▶ _EXTRAIT DE TEXTE_:

◆ ◆ ◆

Une situation gênante.

Et injuste.

Oui, le Canadien traverse une saison misérable. Oui, le club a besoin d’un nouveau leadership. Oui, le divorce était inévitable. Il reste que pendant neuf ans et demi, Marc Bergevin a consacré sa vie au Tricolore. Il a géré le club dans un environnement difficile, l’émergence des réseaux sociaux, qui en a fait le DG le plus exposé à la critique de l’histoire du club. « Je ne vous apprendrai rien en disant que ce parcours n’a pas été un long fleuve tranquille, et que par moments, on aurait cru être dans un bon épisode de télésérie », a-t-il écrit dimanche.

Marc Bergevin avait ses torts. Ne vous inquiétez pas, j’y arrive. Mais il méritait quand même une sortie de scène plus honorable que celle qui lui a été imposée ce week-end.

Marc Bergevin était un évaluateur de talent hors pair. Pendant son séjour à la tête du Canadien, il a acquis Phillip Danault, Jeff Petry, Paul Byron, Joel Armia, Joel Edmundson et Brett Kulak pour trois fois rien. Ses embauches de Tyler Toffoli, Ben Chiarot et Corey Perry, à faible coût sur le marché des joueurs autonomes, ont permis au Tricolore d’atteindre la finale de la Coupe Stanley. Il a aussi obtenu de bons retours pour Max Pacioretty et P. K. Subban.

A-t-il perdu l’échange Mikhail Sergachev-Jonathan Drouin ? A-t-il mal prévu la succession d’Andreï Markov ? Probablement. Mais personne ne frappe des circuits à tous les coups. L’important, c’est la moyenne. Celle de Bergevin était très bonne.

C’était quoi le problème, alors ? Le recrutement et son frère jumeau, le développement. Le bilan des dix derniers repêchages du Canadien est désastreux. J’ai déjà abondamment chroniqué sur le sujet. La dernière fois, c’était au début du mois. Vous trouverez le lien ci-dessous.

Lisez « Le problème, ce n’est pas Dominique Ducharme »

Bien sûr, Marc Bergevin ne passe pas son hiver dans les arénas de Moose Jaw et de Pardubice. Il y a des limites à lui imputer toutes les erreurs de recrutement. Par contre, il a maintenu en poste trop longtemps son recruteur en chef, Trevor Timmins, congédié dimanche lui aussi. Sa loyauté lui aura été fatale.

◆ ◆ ◆

▶ _LIGNES DE L'EXERCICE_:
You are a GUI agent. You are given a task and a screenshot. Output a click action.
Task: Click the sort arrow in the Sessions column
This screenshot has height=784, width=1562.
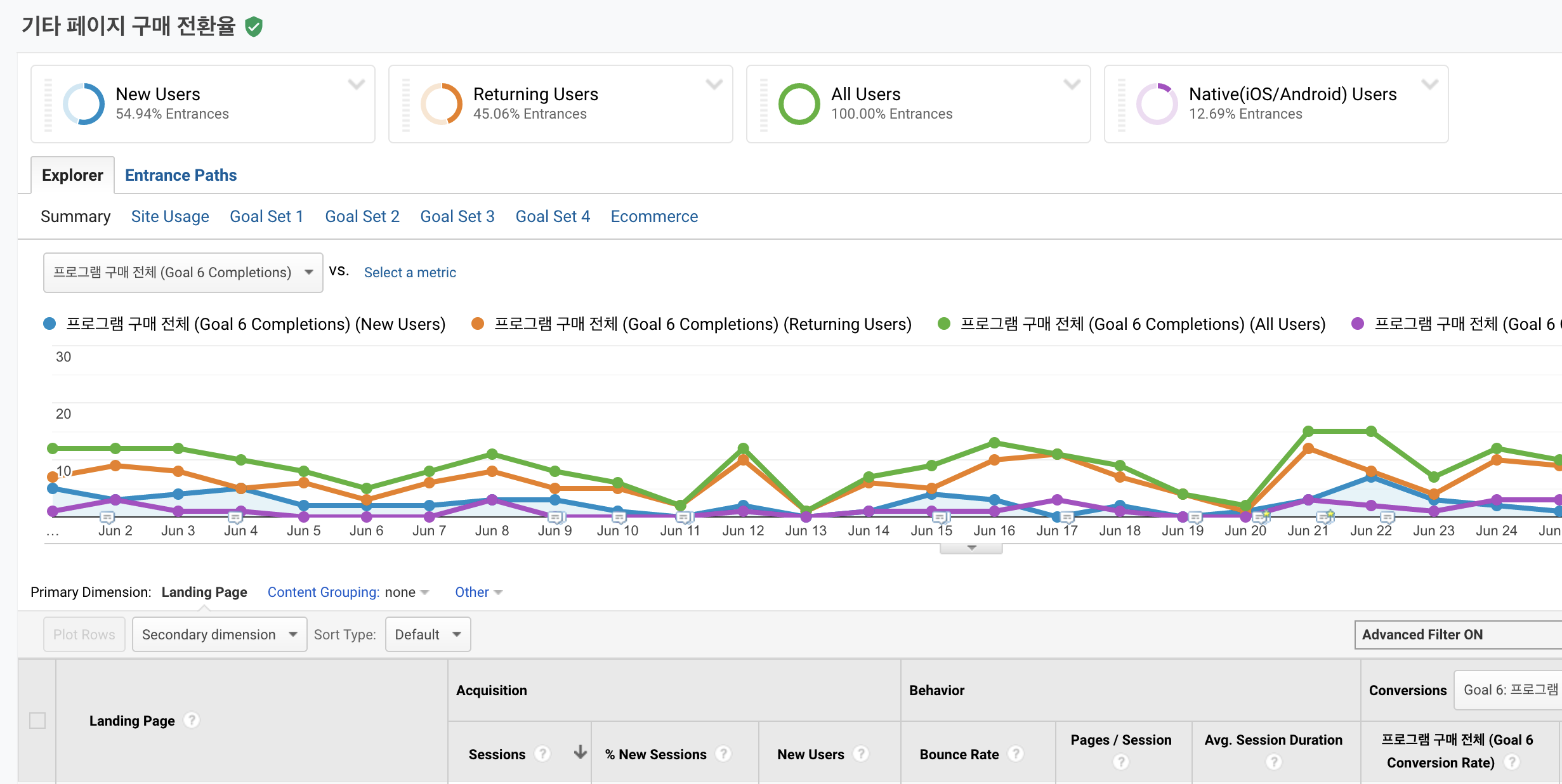(580, 752)
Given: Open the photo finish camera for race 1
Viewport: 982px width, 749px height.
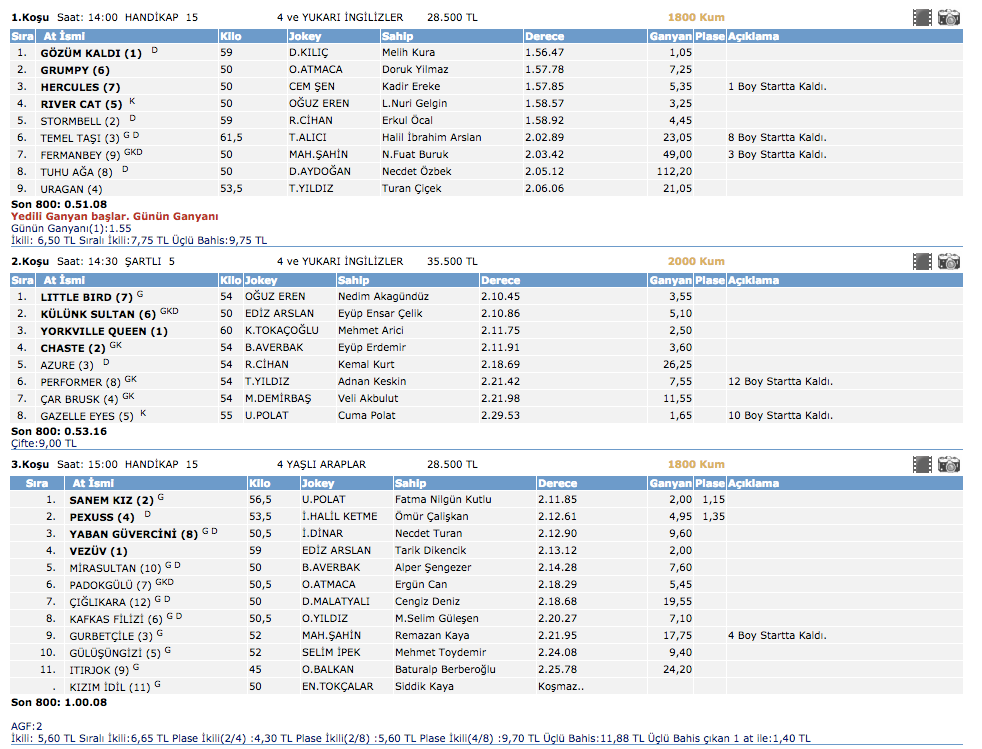Looking at the screenshot, I should [x=949, y=17].
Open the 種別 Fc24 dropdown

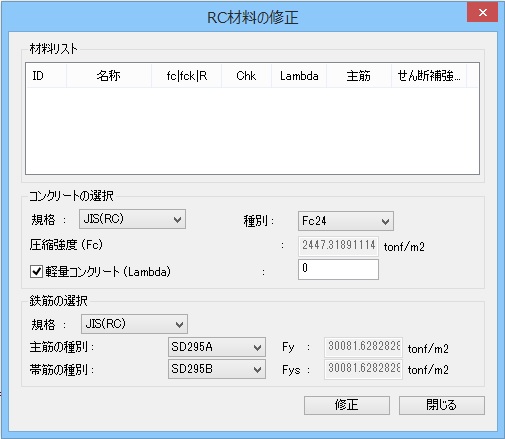tap(346, 221)
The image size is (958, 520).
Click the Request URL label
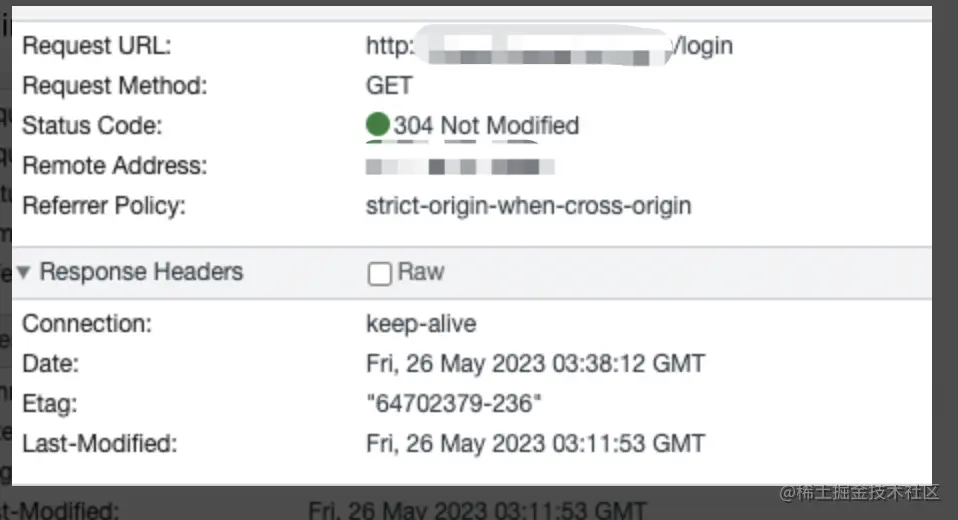point(97,46)
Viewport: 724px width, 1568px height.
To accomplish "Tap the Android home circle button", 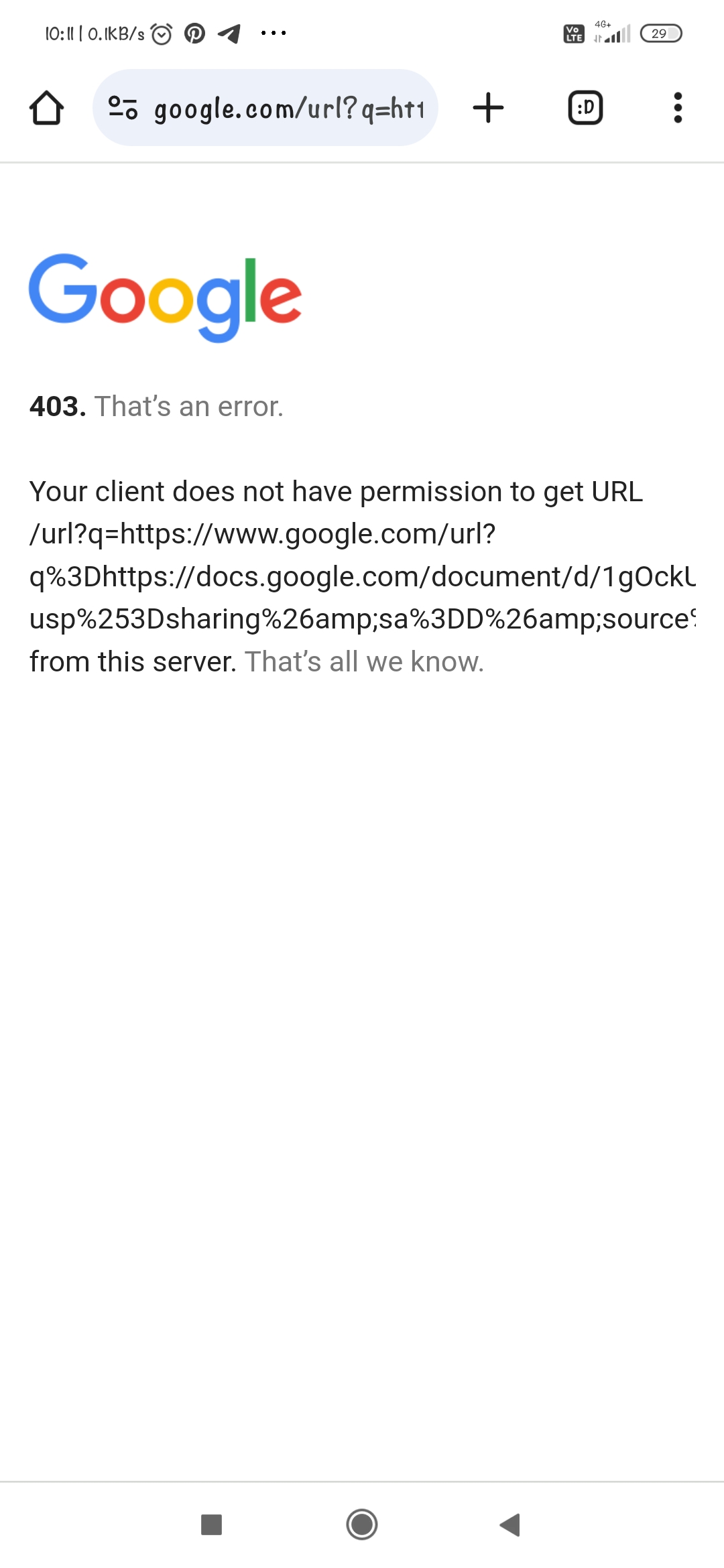I will [362, 1524].
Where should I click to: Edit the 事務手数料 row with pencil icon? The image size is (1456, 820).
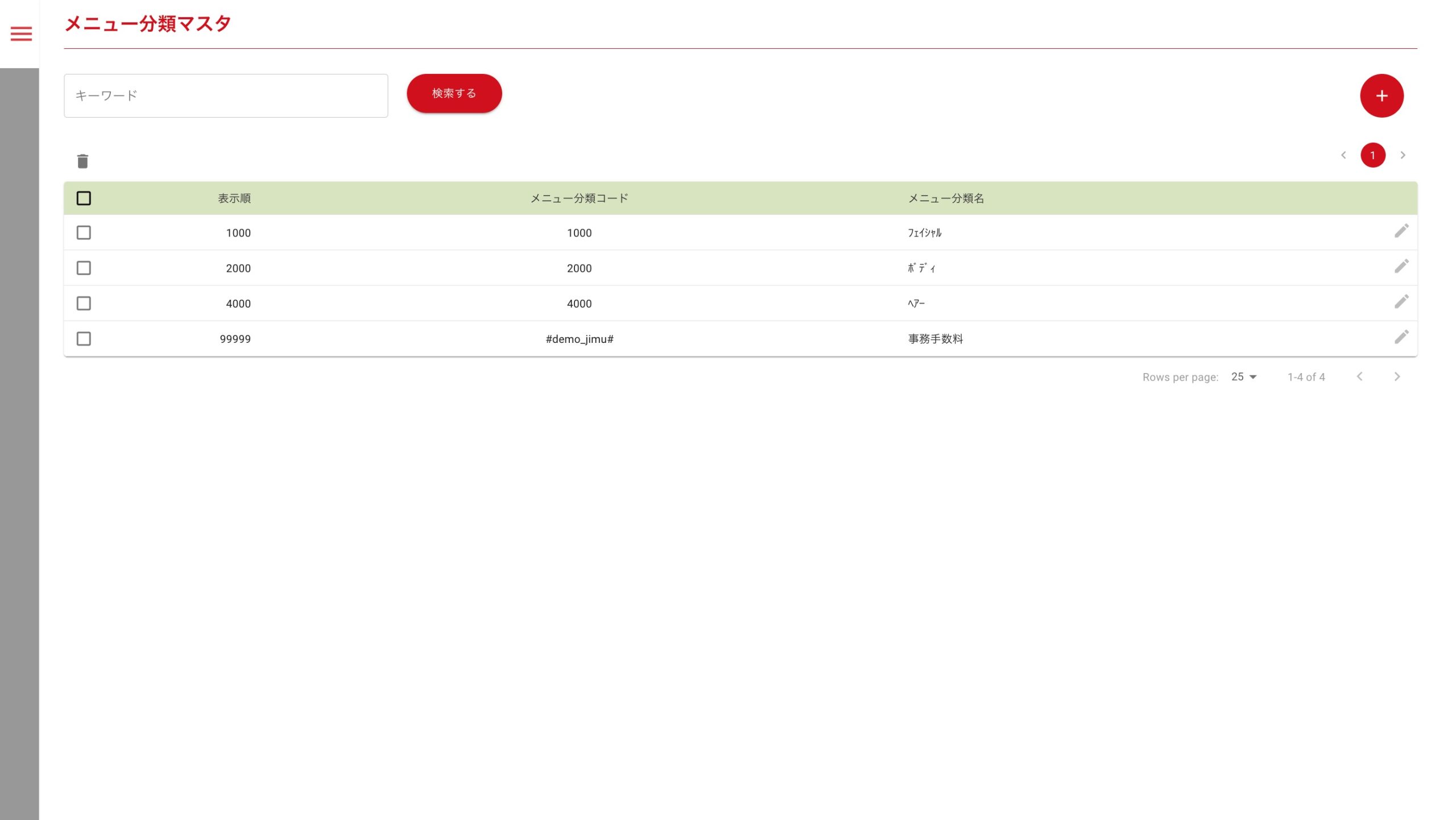pyautogui.click(x=1401, y=337)
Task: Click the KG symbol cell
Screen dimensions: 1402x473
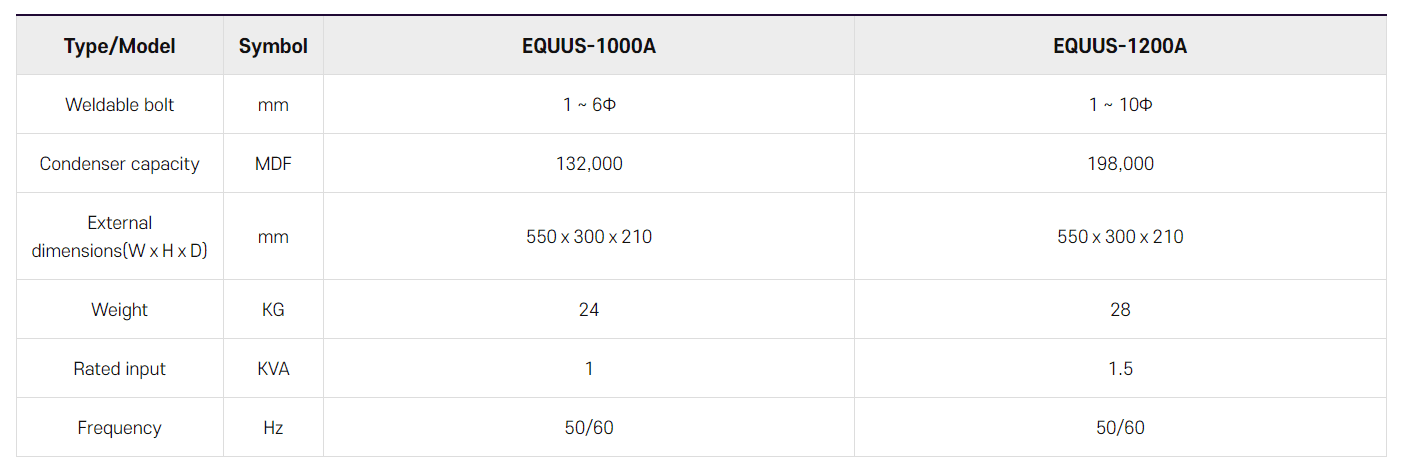Action: [x=273, y=310]
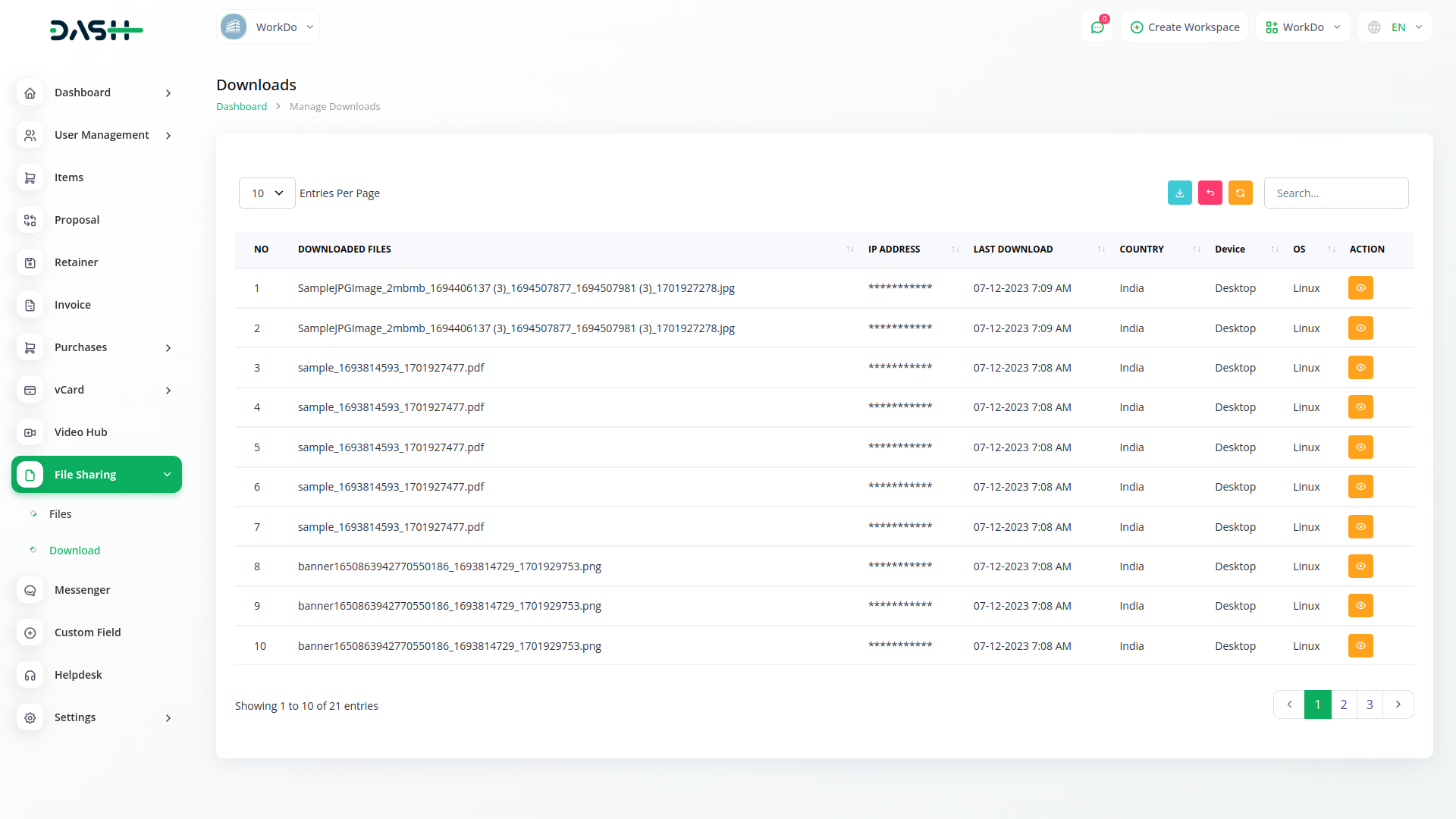View details of download row 1
The width and height of the screenshot is (1456, 819).
1360,288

◆ ◆ ◆

▶ _CONSIGNE A_: Recopiez à l'identique les lignes de l'exercice, de la première jusqu'à celle qui contient « tap(346, 221) », toutes deux comprises, en omettant les images.
▶ _CONSIGNE B_: Poursuivez le texte sur le départ de Marc Bergevin à partir de sa dernière phrase.
Le texte et les lignes de l'exercice sont sans rapport les uns avec les autres.

▶ _RÉSULTAT ATTENDU A_:
You are a GUI agent. You are given a task and a screenshot. Output a click action.
Task: Click the sort arrow in the Sessions column
This screenshot has height=784, width=1562.
(580, 752)
Given: Open the photo finish camera for race 1
Viewport: 982px width, 749px height.
Looking at the screenshot, I should [x=949, y=17].
Open the 種別 Fc24 dropdown

tap(346, 221)

▶ _RÉSULTAT ATTENDU B_:
Pendant des années, Bergevin a masqué les mauvaises décisions de Timmins grâce à des transactions judicieuses. Sauf que le rafistolage ne peut pas devenir une stratégie d’entreprise. À long terme, c’est voué à l’échec. Le Canadien vient de frapper le mur. Oui, des jeunes ont rejoint la formation pour remplacer des vétérans partis ou blessés. Onze joueurs de 25 ans ou moins ont porté l’uniforme bleu-blanc-rouge cet automne. C’est beaucoup.

La quantité est là.

La qualité ? Pas vraiment.

Le DG est parti. Le DG adjoint est parti. Le recruteur en chef est parti. La maison est rasée, il faut la reconstruire.

La question que doit se poser Geoff Molson, c’est comment reconstruire. Selon les plans d’origine, ou sur un nouveau modèle ?

Dans la première option, le Canadien embaucherait un DG spécialisé dans l’évaluation de talent. Ce qu’était Marc Bergevin. Ce qu’était, avant lui, Pierre Gauthier. Et avant, avant lui, André Savard. Idéalement, ce candidat serait issu du recrutement. Comme l’ex-DG des Rangers de New York, Jeff Gorton, justement embauché par le Canadien comme vice-président exécutif, opérations hockey, « pour assurer la continuité des opérations quotidiennes du secteur hockey » pendant le processus d’embauche du futur DG. On devrait connaître la nature exacte de son rôle par rapport au futur DG lundi. Gorton a trouvé son lot de pépites dans les repêchages et les transactions. De plus, il a vécu le début de la reconstruction des Rangers. Un atout, le Canadien étant empêtré malgré lui dans un virage jeunesse qui ne se passe pas très bien.

Dans l’autre option, Geoff Molson embaucherait plutôt une personne ayant des connaissances en hockey, évidemment, mais aussi en gestion des entreprises. Un visionnaire. C’est le modèle privilégié au baseball, où seulement un des 30 directeurs généraux est un ancien joueur des ligues majeures.

Je préfère la deuxième option. J’espère fortement que c’est ce que Geoff Molson avait en tête, lorsqu’il a déclaré dans son communiqué de dimanche : « Le moment est venu de procéder à un changement de leadership dans notre département hockey, qui sera porteur d’une nouvelle vision. »

La personne qui succédera à Marc Bergevin devra être douée. Rassembleuse. Positive. Bien au fait des dernières avancées scientifiques, notamment en psychologie. Elle devra définir l’identité de l’équipe sur la glace. Pas juste pour l’année prochaine. Ni la suivante. Pour la prochaine génération. Comme les dirigeants des Cardinals de St. Louis l’ont fait, en 2011, en accouchant d’un guide de travail de 117 pages, The Cardinal Way.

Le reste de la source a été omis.